---- Supplied records
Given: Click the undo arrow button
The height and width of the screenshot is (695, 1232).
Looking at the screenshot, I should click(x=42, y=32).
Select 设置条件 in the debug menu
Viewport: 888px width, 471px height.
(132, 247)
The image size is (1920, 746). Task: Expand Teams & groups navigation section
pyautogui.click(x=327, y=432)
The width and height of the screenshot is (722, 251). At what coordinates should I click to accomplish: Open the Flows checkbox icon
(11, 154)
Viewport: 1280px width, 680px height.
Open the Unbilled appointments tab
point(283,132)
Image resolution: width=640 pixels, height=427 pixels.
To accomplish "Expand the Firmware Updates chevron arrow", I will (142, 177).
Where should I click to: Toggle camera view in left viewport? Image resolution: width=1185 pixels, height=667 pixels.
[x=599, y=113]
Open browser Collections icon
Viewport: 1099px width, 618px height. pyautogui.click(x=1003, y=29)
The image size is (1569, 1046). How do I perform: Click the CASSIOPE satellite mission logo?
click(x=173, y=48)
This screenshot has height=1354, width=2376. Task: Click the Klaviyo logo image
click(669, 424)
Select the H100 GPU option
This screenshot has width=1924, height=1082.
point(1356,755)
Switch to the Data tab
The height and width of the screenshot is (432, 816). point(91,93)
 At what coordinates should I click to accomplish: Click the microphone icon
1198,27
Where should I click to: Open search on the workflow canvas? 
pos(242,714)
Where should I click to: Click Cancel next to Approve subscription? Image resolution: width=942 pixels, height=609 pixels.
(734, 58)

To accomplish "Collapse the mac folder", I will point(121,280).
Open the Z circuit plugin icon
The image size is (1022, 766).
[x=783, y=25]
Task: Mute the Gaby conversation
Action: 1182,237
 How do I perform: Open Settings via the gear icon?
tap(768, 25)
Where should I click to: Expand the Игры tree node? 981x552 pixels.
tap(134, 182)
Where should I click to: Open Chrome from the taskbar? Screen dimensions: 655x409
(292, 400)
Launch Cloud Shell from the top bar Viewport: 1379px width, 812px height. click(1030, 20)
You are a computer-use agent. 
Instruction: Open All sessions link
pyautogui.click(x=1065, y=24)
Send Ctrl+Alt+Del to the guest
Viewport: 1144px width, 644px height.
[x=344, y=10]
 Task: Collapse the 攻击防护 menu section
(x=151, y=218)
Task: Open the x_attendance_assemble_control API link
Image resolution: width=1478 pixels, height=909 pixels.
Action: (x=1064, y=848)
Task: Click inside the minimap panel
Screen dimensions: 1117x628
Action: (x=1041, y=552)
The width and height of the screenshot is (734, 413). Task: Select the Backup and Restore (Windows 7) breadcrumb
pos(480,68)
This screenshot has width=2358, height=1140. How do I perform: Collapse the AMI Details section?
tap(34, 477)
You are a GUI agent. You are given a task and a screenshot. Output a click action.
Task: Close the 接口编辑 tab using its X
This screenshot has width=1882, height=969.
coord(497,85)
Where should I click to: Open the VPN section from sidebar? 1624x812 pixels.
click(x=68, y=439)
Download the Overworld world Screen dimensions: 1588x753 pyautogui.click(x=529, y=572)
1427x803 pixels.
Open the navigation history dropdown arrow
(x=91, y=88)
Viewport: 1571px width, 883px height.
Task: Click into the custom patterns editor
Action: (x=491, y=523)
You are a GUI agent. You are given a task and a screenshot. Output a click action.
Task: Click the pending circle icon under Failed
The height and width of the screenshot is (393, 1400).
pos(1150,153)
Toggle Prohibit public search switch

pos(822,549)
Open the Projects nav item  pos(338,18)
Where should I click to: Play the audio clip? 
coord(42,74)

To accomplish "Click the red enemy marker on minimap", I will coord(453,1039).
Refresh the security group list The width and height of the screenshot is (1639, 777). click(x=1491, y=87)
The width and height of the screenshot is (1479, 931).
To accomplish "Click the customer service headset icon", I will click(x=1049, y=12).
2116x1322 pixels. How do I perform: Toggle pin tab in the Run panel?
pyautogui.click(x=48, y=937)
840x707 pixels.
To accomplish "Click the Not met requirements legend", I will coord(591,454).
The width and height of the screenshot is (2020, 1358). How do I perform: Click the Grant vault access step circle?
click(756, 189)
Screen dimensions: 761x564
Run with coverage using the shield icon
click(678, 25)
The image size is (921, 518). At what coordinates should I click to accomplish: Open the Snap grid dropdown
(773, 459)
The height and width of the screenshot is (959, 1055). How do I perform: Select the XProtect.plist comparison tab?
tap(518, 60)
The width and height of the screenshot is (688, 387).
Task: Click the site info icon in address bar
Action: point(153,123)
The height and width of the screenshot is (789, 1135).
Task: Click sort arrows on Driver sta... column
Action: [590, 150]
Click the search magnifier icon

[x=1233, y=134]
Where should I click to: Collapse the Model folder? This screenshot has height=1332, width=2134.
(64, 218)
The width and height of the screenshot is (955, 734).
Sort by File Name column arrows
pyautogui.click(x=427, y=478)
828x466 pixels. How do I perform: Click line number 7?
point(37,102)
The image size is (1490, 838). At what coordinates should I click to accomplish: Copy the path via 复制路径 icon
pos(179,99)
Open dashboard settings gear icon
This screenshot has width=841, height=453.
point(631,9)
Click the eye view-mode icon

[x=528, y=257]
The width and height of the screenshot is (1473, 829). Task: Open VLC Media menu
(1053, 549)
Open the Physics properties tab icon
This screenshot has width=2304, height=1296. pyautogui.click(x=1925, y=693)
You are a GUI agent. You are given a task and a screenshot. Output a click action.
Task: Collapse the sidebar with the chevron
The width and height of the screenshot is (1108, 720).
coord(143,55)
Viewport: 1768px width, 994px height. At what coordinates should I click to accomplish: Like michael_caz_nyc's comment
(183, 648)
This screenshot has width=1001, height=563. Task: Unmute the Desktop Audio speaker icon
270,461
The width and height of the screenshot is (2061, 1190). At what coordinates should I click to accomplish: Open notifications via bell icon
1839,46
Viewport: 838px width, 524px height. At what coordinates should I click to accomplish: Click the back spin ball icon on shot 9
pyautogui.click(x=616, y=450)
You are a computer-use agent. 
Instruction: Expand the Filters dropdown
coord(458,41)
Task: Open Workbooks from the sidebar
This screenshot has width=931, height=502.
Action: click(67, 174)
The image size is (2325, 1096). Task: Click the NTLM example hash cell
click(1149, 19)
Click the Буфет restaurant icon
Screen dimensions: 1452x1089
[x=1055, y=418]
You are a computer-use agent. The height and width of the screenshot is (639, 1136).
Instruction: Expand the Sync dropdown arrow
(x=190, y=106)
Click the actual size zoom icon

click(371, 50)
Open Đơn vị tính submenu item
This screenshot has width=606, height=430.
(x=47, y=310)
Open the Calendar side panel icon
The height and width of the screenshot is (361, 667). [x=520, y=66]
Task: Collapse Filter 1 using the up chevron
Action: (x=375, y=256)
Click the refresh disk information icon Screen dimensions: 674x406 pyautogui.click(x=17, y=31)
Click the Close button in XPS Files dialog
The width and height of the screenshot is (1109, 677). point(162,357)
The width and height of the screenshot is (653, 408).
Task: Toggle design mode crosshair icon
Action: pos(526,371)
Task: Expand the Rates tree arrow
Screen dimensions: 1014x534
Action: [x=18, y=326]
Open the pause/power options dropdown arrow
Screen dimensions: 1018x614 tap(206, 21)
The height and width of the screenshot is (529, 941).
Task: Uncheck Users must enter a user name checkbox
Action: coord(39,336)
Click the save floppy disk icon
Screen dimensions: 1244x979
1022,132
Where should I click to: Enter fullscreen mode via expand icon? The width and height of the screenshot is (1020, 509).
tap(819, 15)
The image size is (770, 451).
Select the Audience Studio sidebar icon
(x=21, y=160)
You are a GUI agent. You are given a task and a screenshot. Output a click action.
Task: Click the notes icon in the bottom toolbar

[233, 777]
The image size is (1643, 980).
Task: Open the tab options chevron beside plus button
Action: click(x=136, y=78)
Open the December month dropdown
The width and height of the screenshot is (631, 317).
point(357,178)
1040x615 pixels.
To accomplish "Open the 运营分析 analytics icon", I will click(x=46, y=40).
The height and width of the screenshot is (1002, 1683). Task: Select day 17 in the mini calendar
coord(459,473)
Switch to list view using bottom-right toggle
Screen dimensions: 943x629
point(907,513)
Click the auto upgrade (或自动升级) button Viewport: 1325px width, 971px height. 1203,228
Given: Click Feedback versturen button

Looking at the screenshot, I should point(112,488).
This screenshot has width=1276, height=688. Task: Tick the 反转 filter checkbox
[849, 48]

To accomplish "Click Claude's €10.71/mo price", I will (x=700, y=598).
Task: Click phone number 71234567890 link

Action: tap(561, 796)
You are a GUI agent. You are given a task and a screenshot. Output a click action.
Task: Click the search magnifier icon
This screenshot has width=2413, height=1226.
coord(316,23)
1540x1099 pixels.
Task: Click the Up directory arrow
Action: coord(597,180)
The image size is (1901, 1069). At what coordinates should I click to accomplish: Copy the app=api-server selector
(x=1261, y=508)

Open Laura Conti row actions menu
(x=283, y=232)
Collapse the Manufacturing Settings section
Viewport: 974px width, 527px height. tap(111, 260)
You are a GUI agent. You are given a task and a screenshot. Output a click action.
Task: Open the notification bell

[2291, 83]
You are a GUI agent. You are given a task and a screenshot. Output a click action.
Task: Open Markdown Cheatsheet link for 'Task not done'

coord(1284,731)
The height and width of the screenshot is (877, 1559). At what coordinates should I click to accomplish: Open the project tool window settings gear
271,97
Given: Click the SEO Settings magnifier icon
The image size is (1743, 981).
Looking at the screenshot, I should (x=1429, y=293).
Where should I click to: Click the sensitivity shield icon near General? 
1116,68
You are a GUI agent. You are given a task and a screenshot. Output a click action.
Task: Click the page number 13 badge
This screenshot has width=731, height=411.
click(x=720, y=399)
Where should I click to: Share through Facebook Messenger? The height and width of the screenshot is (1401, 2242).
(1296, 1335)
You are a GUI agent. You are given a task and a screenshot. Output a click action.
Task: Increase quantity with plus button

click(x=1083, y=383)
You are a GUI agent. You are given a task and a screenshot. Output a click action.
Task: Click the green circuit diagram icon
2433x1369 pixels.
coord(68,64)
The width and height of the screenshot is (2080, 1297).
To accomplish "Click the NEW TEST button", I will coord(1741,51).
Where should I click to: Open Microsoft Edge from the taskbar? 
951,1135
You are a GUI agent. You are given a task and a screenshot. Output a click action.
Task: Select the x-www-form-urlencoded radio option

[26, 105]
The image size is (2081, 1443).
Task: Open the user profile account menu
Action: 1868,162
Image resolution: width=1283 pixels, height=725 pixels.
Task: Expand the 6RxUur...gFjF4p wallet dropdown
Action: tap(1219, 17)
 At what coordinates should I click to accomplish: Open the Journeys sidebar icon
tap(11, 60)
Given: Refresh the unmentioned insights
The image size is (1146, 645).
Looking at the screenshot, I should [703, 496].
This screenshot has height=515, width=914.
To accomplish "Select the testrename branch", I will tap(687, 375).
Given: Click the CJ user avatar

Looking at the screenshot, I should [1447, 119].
--------
## Your instructions
In the entries above, find each line with the string "item" and copy it.

## Exercise result
Open the Projects nav item  pos(338,18)
Open Đơn vị tính submenu item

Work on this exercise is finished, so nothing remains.